### Aim of the task
In the stretch of lines from the one containing "Image resolution: width=1456" through the one containing "center [553, 289].", change "grid layout" to "list layout" and leave everything else as is. Give back only those lines.

### Data for processing
— BEGIN —

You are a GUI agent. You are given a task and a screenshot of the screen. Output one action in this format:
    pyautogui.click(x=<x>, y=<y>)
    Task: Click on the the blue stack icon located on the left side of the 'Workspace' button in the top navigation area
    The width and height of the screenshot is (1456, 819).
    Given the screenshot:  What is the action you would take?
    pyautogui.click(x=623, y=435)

— END —
— BEGIN —

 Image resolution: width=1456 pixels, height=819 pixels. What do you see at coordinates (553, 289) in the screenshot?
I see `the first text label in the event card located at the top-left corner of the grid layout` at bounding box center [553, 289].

— END —

### Answer in full
 Image resolution: width=1456 pixels, height=819 pixels. What do you see at coordinates (553, 289) in the screenshot?
I see `the first text label in the event card located at the top-left corner of the list layout` at bounding box center [553, 289].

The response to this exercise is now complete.